The Allen Institute for Brain Science is making its first batch of scientific results available to the public today, through a map that shows where nearly 2,000 genes are actively...
The Allen Institute for Brain Science is making its first batch of scientific results available to the public today, through a map that shows where nearly 2,000 genes are actively operating in the mouse brain.
The data release puts the nonprofit research center about one-tenth of the way toward its goal of mapping out where 20,000 genes are active in the mouse brain. The results will be displayed online to scientists through a Web browser, where they can run database searches for a particular gene they study. The massive digital image files of brain tissue that show where genes are active will be stored on servers at the institute’s headquarters in Seattle’s Fremont neighborhood.
Allan Jones, senior director of operations, said the institute remains on track to finish the map by mid-2006, its goal. During the first 15 months, he said, much of the time was spent setting up automated processes and working on the computational challenge of displaying a 3-D organ through a 2-D format on the Internet.
Because the mouse brain is similar to the human brain, the institute’s founders hope mapping it will lead to better understanding of how the brain works, as well as the causes of diseases such as Alzheimer’s and Parkinson’s.
The precise methods of the project and findings are not yet being published in a peer-reviewed scientific journal, but they may be at some point. The institute is continually seeking funding and validation from credible sources such as the National Institutes of Health, Jones said.
“Early on, I had doubts as to what kind of resource this could be, but this will be an incredible resource for scientists,” he said.
The institute still has some leadership matters to clear up. It lost its founding director, Mark Boguski, in its first year. It is looking to hire a chief operating officer, who will spearhead the institute’s development, fund raising and relationships with academic and industrial collaborators. When asked about the institute’s long-term future beyond the three-year mouse-brain mapping project, Jones said that will be up to the new leaders.

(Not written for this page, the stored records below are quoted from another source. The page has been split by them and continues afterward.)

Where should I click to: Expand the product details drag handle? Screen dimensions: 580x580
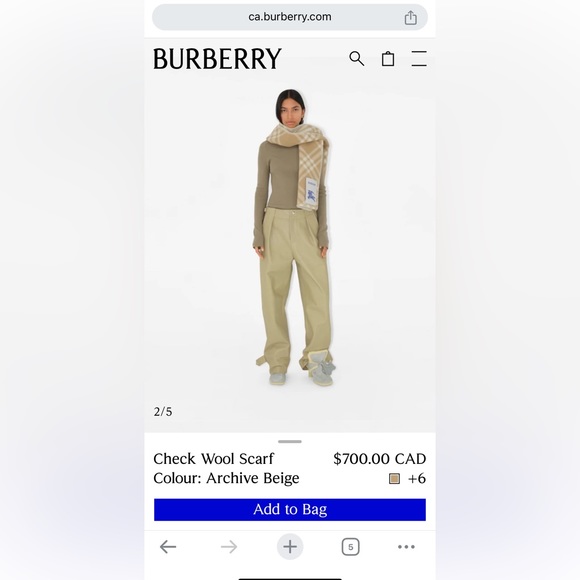[x=290, y=441]
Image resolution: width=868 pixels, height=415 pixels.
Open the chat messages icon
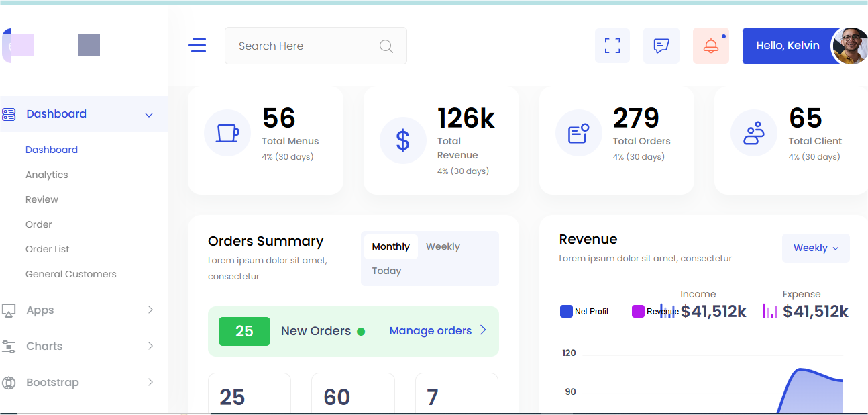(661, 46)
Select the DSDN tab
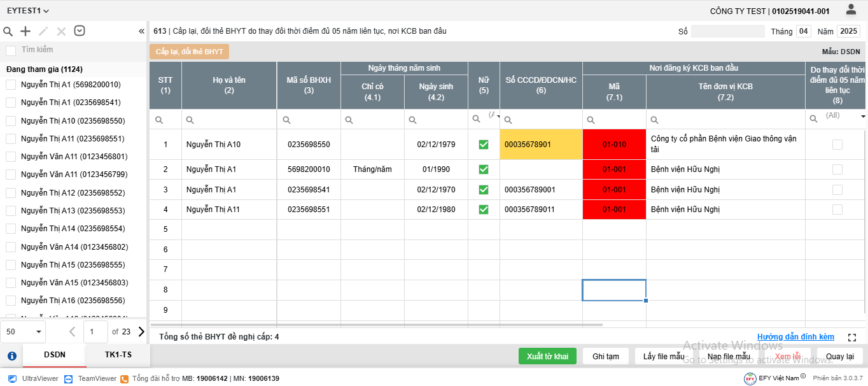 click(x=55, y=355)
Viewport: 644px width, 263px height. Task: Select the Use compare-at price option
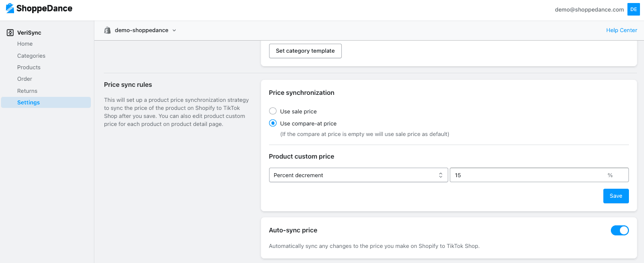click(273, 123)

If the data prove to be high quality and reproducible, that could go a long way toward establishing the institute, scientists say.
Denis Baskin, a professor of medicine at the University of Washington who uses brain-mapping techniques to study obesity, said a map could be especially useful if it went into high-resolution detail. For example, he knows the gene he’s looking for, and the region of the brain where it operates, but he wants to pin down the precise sorts of nerve cells where it is active.
He said he’d be curious to see what he can learn from the atlas. “As a reference volume, I’m sure it will be useful. I’m excited to see it,” he said.